WORK TASK.
Beginning with the opening line, set down each line of the material below exactly, stopping once the line with "Task: Click the PRTCT indicator light" is done.

----

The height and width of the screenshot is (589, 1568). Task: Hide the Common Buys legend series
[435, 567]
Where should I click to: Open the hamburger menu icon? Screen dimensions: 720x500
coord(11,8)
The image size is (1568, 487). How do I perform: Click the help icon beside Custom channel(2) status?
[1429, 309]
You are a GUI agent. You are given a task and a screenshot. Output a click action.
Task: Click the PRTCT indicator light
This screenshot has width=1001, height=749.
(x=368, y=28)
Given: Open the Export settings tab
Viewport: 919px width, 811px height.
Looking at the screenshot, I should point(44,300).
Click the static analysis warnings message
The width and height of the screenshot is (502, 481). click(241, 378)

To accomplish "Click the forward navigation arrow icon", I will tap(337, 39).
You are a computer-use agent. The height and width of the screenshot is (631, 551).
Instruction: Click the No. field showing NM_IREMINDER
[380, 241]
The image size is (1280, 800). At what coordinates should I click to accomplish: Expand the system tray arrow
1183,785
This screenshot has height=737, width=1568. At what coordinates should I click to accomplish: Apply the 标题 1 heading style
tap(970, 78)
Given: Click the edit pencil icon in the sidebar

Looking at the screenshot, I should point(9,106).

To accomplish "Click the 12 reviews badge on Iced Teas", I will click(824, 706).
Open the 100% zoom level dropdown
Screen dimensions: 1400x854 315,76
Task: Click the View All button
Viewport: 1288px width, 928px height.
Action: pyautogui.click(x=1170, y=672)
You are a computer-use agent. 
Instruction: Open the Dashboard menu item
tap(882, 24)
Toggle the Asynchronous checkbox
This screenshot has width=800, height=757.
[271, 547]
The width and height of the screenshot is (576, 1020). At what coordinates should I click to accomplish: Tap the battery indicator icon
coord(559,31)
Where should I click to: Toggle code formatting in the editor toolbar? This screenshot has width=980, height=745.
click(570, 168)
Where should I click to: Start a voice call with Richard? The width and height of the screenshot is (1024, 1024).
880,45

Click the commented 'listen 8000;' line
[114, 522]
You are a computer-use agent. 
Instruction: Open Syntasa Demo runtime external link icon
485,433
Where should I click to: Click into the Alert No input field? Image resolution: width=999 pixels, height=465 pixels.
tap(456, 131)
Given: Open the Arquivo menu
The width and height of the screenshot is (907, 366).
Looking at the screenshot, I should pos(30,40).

----

ANSWER SPACE.
The height and width of the screenshot is (589, 1568). Task: Hide the Common Buys legend series
[435, 567]
Where should I click to: Open the hamburger menu icon? Screen dimensions: 720x500
coord(11,8)
The image size is (1568, 487). How do I perform: Click the help icon beside Custom channel(2) status?
[1429, 309]
You are a GUI agent. You are given a task and a screenshot. Output a click action.
Task: Click the PRTCT indicator light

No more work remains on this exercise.